[Jobs]
A. Decide whether each statement below agrees with the poultry market excerpt. For each, answer yes or no and quote the deciding words from the excerpt.
(i) Poultry producers in most of the EU passed higher costs on to consumers, at about 10% on average.
(ii) EU poultry exports to Russia grew in the first semester of 2011.
(iii) The EU is projected to be the main beneficiary of higher Russian imports in 2012.
B. Answer these questions from the poultry market excerpt.
(i) In what month and year was 'Prospects for agricultural markets and income in the EU 2011-2020' published?
(ii) To which markets were particularly high levels of EU poultry exports recorded?
(iii) What did passing the price increases on to consumers enable EU producers to do?
C. List every export destination for EU poultry that the poultry market excerpt names.

Source: Extracted from the statistical annex of ‘Prospects for agricultural markets and income in the EU 2011-2020’, December 2011 http://ec.europa.eu/agriculture/publi/caprep/prospects2011/fullrep_en.pdf

Bracketed text from ‘Short term outlook for arable crops, meat and dairy markets’, February 2012 http://ec.europa.eu/agriculture/analysis/markets/sto-crop-meat-dairy/201...

While rising grain prices have impacted on the costs of EU poultry producers, in most parts of the EU it has proved possible to pass on these price increases to consumers (+10% on average). This has enabled EU producers to keep ‘their export price competitive’.

EU poultry exports strengthened considerably over 2010 and the first half of 2011, despite a reduction in the Russian tariff-rate quota (TRQ) which saw a 51% decline in exports to Russia in the first semester of 2011. In this context, particularly high levels of exports were recorded to Asian, African and Middle Eastern markets. However, Russian World Trade Organization (WTO) commitments are projected to increase Russian imports considerably in 2012, with the EU being the main beneficiary.

[Dataset section]
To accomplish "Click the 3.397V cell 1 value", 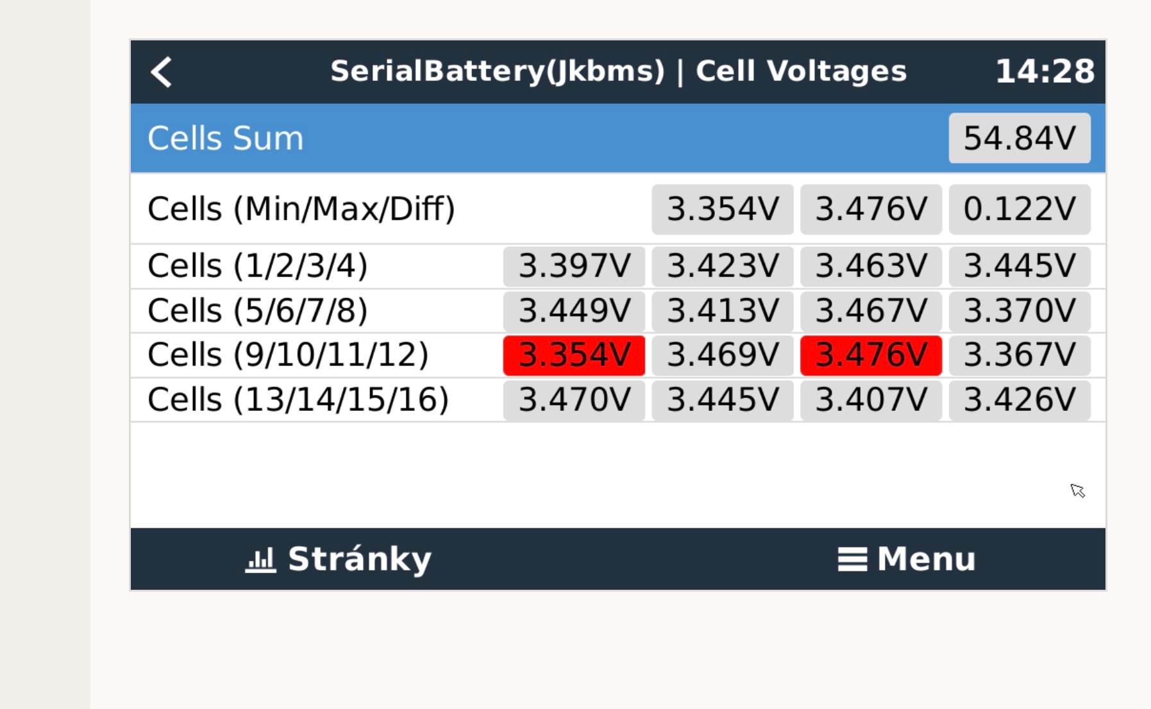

[Expected outputs]
A.
(i) Yes: "in most parts of the EU it has proved possible to pass on these price increases to consumers (+10% on average)"
(ii) No: "a 51% decline in exports to Russia in the first semester of 2011"
(iii) Yes: "with the EU being the main beneficiary"

B.
(i) December 2011
(ii) Asian, African and Middle Eastern markets
(iii) Keep their export price competitive

C.
Russia
Asian markets
African markets
Middle Eastern markets